* [STATED EXERCISE]
Can you sum up the blog post on domestic terrorism below in two sentences?

Thursday, December 02, 2010

Between a Rock and a Hard Place

Rest assured. Terrorist threats will not deter the United States from its military occupation of Muslim lands, and we will never allow profiling of Muslims in our airports.

Some among us take considerable pride in each assertion and find no conflict between them. Public opinion is less enthusiastic, but the two cover most of the regnant status quo demanded by elite consensus.

The good news is the caliber of high-profile arrestees suggest a still shallow pool of talent from which to recruit "home-grown"—or transplanted—terrorists. The class of more capable terrorists we reasonably expected after 9-11 hasn't shown up, even now, two occupations and three wars later. Qaeda shot their wad that day, but the blow still resonates through our actions and collective psyche.
The hapless prospects the feds have helped along their way to high-profile arrests impress far more for their malice than imagination. This late in the game and we're pursuing sting operations that draw lone foot-soldiers into crude conspiracies. Arguably a manageable problem that would be improved by withdrawing from our Middle East entanglements, the ostensible purpose of which is defense against this domestic threat.

This is predicated on a charitable reception of the FBI's account. In truth, when we are introduced to Mohamed Osman Mohamud and his sexually ambiguous war-face, we should first ask if we needed to make his odious acquaintance at all. We can assume the prospect of a long, probably fruitless surveillance pales next to the "plot thwarted" for law enforcement, and it's always just a whisker's breadth to justification when you've got such as the sneer of Osman. Officials pimping the "very real" threat of a "spectacular" attack sounded a bit like a band imploring their audience to dance on the strength of a few notes. But Fox will pick it up from here, I imagine.

If Osman is not the face of domestic terrorism we are compelled to make him the face of constitutional rights. Thanks a lot, government. And what a perfectly predictable, unreasoning face to intrude on the TSA/profiling meta-scandal, calling attention to our future reliance on diverse new Americans remaining indifferent to diverse new imperial adventures.

Sensing just such tensions, one local rag went beyond the “end of the world hits women and minorities hardest” gag:

That might explain why no Portland group is quite as shaken by the arrest and arraignment of Mohamed Mohamud than the city's Somali community, several thousand strong.

Stored items
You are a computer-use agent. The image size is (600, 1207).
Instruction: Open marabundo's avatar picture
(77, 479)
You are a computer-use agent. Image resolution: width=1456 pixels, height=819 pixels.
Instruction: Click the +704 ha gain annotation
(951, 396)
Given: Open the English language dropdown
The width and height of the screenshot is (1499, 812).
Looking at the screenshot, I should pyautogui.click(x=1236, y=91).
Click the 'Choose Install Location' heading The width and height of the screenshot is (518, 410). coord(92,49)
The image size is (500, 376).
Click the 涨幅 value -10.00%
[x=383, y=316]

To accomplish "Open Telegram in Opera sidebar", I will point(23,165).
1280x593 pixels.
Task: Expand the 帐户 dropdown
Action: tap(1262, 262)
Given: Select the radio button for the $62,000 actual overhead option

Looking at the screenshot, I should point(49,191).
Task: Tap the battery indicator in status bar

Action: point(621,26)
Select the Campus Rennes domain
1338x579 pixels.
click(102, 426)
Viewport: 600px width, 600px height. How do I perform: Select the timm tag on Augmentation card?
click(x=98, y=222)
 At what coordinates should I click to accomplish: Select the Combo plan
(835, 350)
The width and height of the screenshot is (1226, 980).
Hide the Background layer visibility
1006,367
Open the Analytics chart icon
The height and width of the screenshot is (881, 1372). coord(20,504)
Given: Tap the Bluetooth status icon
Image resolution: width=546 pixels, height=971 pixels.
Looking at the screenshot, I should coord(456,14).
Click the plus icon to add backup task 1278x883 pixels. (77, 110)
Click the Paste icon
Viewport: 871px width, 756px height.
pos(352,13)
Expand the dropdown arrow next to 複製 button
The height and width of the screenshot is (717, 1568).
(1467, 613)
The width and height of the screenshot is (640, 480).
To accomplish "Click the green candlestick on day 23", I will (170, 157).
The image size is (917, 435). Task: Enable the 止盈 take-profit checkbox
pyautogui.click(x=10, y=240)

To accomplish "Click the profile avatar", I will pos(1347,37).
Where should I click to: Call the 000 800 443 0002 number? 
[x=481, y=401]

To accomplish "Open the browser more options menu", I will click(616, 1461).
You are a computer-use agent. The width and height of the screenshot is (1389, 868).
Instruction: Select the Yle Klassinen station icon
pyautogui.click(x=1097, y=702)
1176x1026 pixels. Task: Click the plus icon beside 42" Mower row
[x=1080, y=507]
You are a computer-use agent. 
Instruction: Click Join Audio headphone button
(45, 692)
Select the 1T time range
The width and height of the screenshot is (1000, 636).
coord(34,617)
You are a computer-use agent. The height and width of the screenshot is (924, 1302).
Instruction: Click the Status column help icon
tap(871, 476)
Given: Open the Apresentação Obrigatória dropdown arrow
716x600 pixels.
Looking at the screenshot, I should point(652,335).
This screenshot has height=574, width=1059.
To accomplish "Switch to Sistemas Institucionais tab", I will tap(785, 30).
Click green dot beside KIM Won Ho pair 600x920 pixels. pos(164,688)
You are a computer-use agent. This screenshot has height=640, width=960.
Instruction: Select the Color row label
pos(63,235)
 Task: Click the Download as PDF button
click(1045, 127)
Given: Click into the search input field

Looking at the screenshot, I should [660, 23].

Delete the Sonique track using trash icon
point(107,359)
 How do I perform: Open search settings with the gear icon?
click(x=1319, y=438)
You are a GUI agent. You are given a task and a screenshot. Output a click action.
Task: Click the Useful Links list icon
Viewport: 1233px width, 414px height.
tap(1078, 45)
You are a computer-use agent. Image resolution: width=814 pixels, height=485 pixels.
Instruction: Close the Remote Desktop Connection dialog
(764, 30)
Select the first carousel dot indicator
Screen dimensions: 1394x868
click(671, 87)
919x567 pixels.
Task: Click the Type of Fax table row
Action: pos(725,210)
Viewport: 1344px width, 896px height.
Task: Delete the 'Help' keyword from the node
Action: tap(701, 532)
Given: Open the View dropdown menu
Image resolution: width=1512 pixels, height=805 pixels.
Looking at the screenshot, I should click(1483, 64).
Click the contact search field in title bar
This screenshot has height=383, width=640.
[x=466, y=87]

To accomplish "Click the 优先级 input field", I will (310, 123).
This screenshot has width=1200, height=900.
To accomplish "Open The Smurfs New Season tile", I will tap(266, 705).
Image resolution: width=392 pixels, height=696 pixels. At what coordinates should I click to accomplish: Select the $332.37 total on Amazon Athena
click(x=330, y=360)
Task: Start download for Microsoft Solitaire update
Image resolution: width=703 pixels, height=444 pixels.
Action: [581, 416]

* [CORRECT ANSWER]
The post argues that the caliber of high-profile terrorism arrestees suggests a still shallow pool of recruits, and that federal sting operations draw lone foot-soldiers into crude conspiracies, a problem withdrawing from Middle East entanglements would arguably improve. It asks whether the arrest of Mohamed Osman Mohamud was needed at all, and quotes a local paper noting that Portland's Somali community was especially shaken by his arrest and arraignment.